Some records

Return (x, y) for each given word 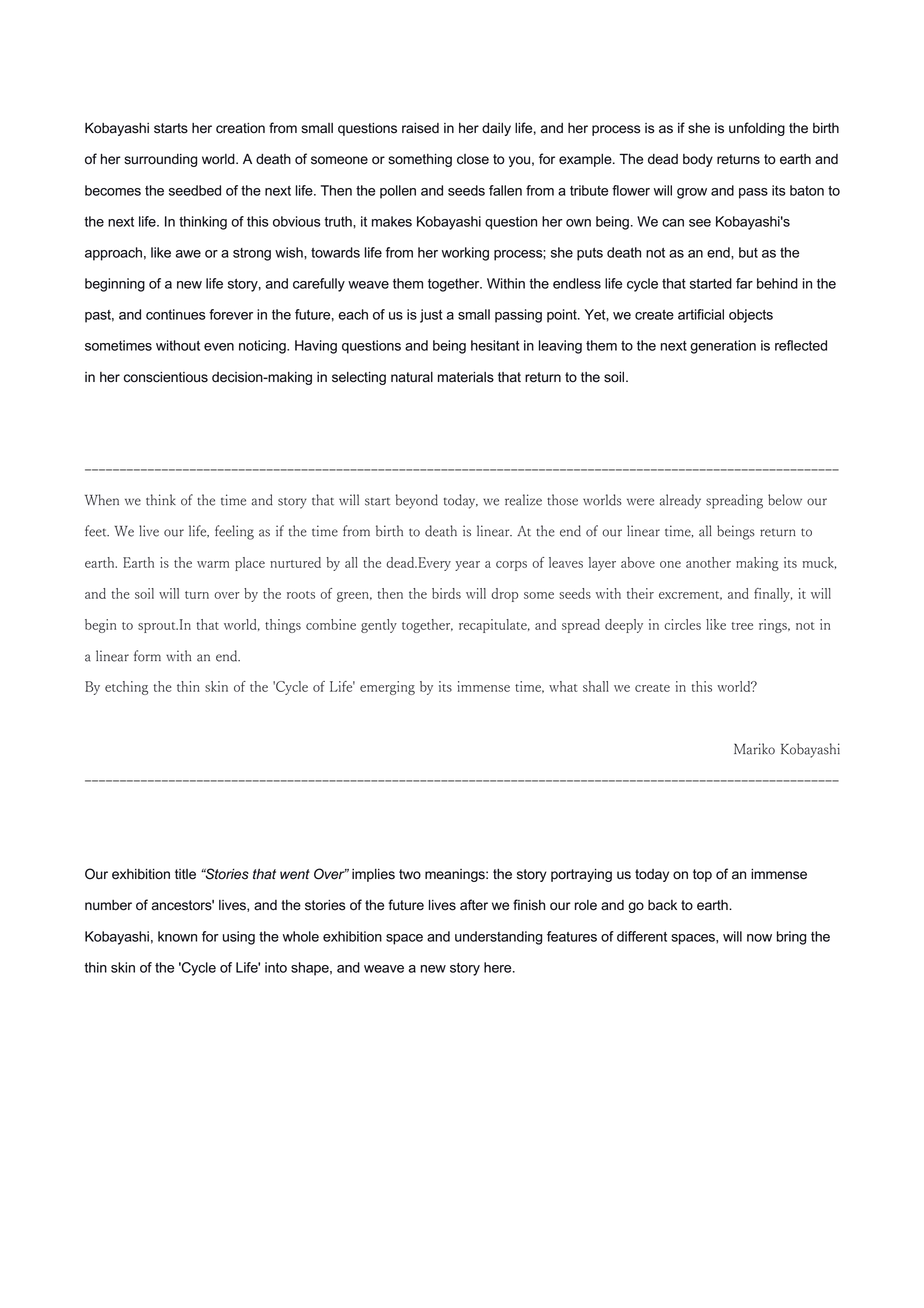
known (177, 936)
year (467, 566)
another (708, 562)
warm (213, 564)
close (473, 159)
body (698, 160)
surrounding (160, 160)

- **INSTRUCTIONS TO FOLLOW**
Copy the records above word for word, leaving out the pictures.

- **FULL RESPONSE**
Return (x, y) for each given word 
known (177, 936)
year (467, 566)
another (708, 562)
warm (213, 564)
close (473, 159)
body (698, 160)
surrounding (160, 160)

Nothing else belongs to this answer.